■ Exercise directions ■
All lines from the one that has "This screenshot has height=545, width=970." onward to the end of the records below are to be returned exactly; pictures are to be skipped.

Excerpts from a dataset:
++++++++
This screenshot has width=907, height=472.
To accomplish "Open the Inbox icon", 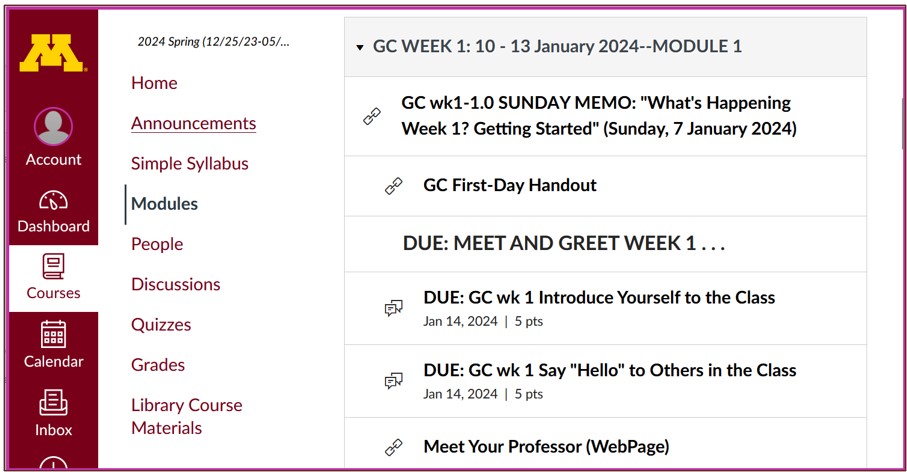I will [53, 403].
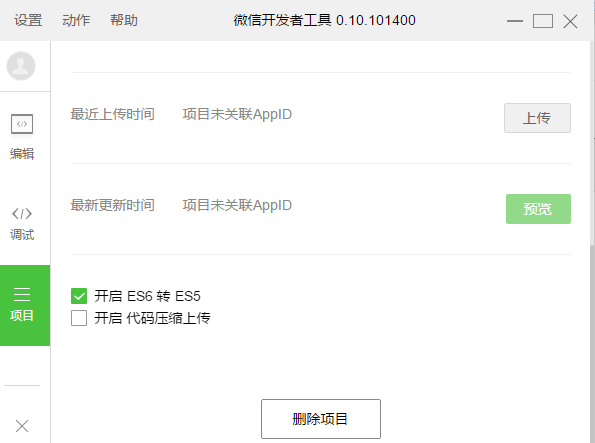
Task: Click the 删除项目 delete project button
Action: pos(321,419)
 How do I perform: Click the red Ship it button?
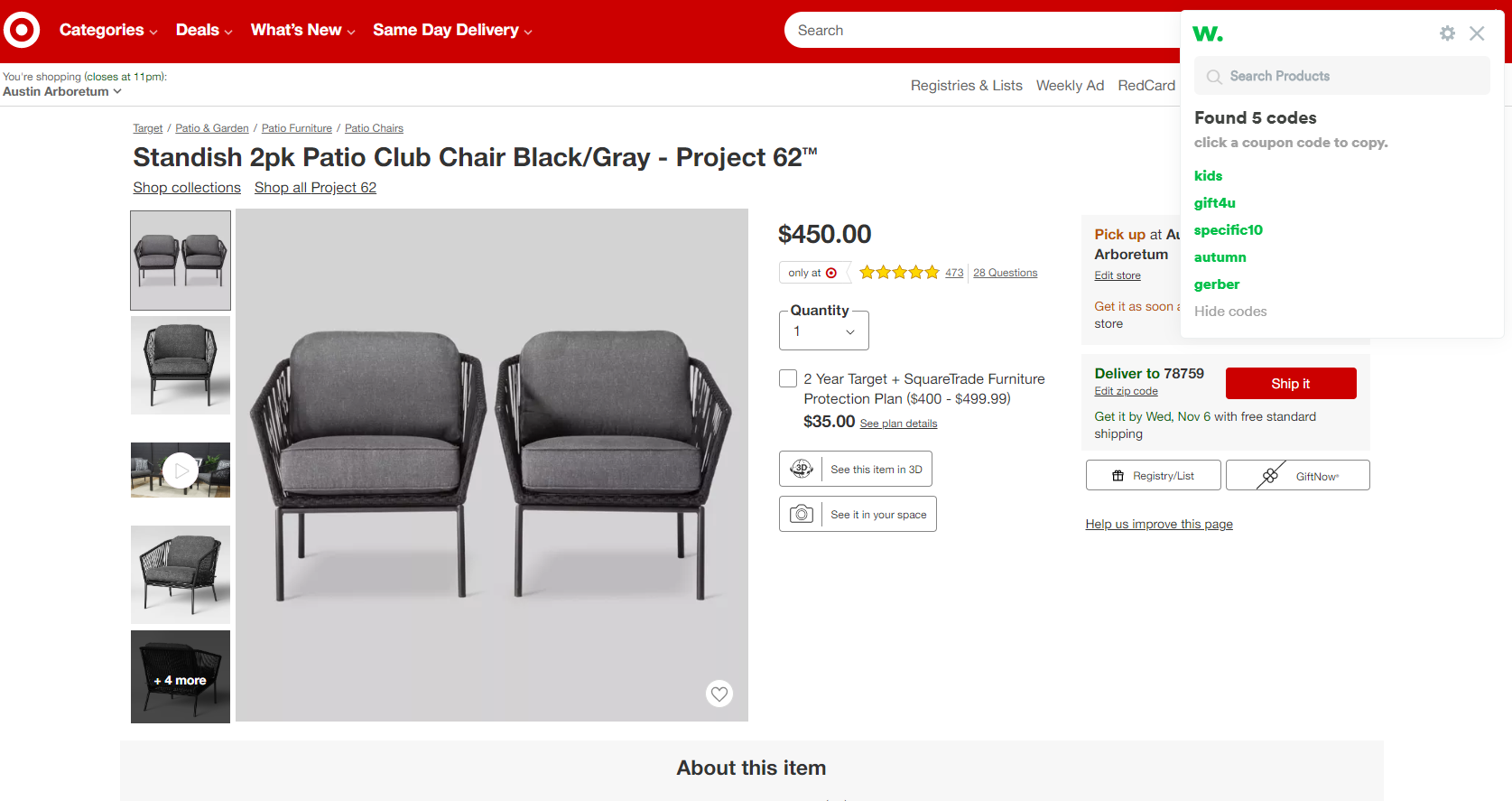coord(1290,383)

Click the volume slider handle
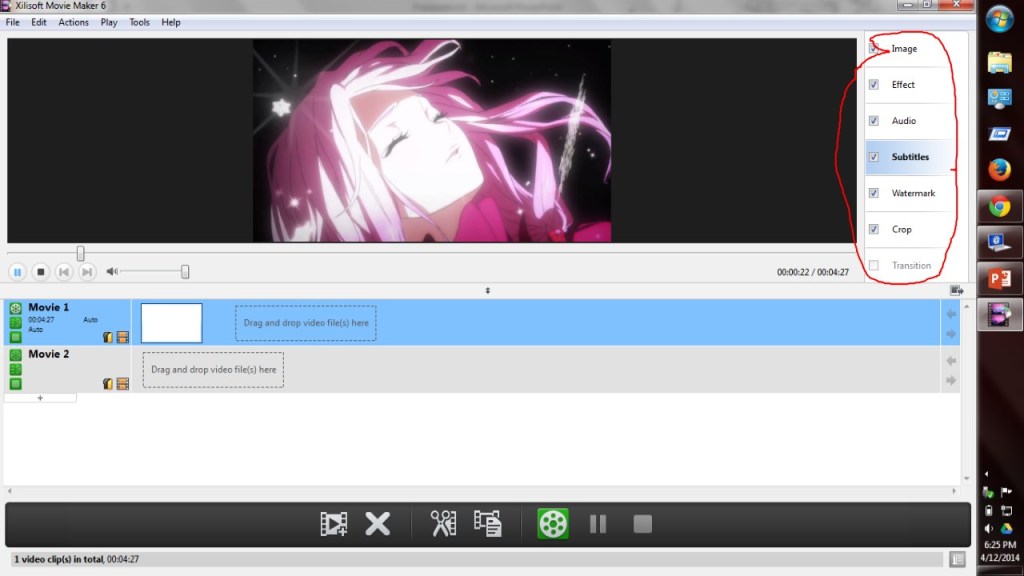click(185, 272)
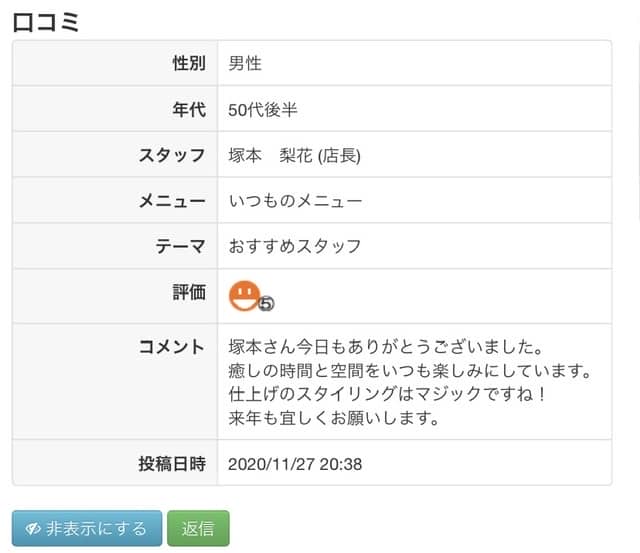This screenshot has width=640, height=553.
Task: Click the 投稿日時 row label
Action: 172,464
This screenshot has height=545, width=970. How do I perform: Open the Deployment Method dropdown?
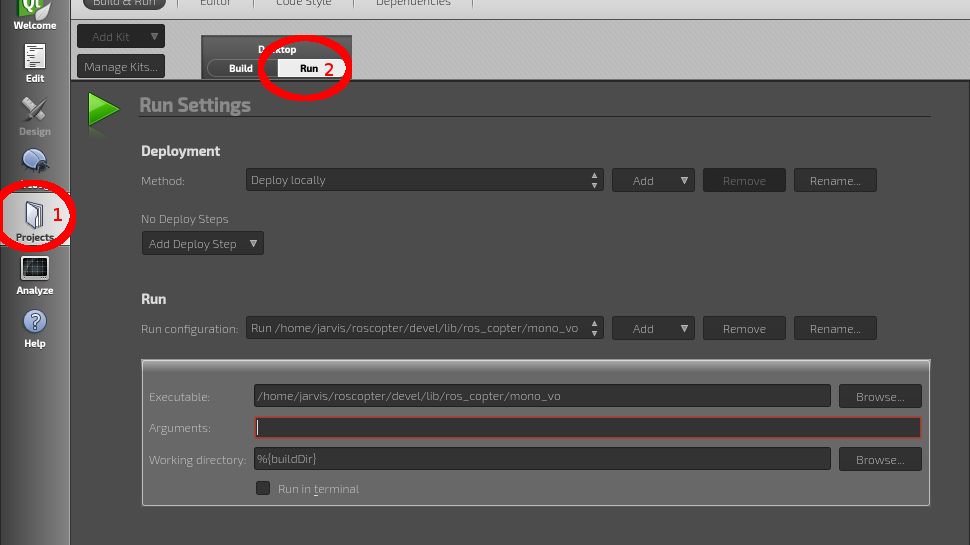pos(424,181)
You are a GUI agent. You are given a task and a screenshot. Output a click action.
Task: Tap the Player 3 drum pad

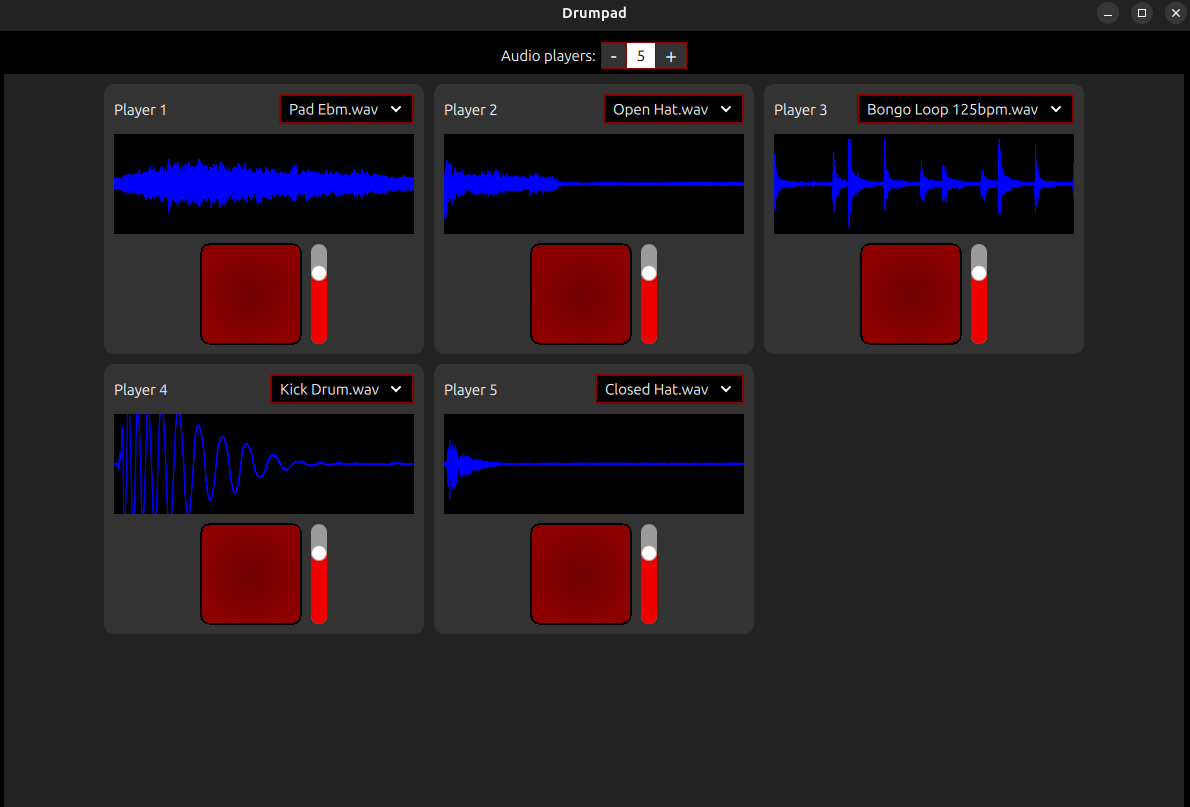click(x=911, y=294)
++++++++
■ Exercise output ■
This screenshot has height=545, width=970. How do I perform: Open the Deployment Method dropdown?
pos(424,181)
You are a GUI agent. You are given a task and a screenshot. Output a click action.
Task: Tap the Player 3 drum pad

click(x=911, y=294)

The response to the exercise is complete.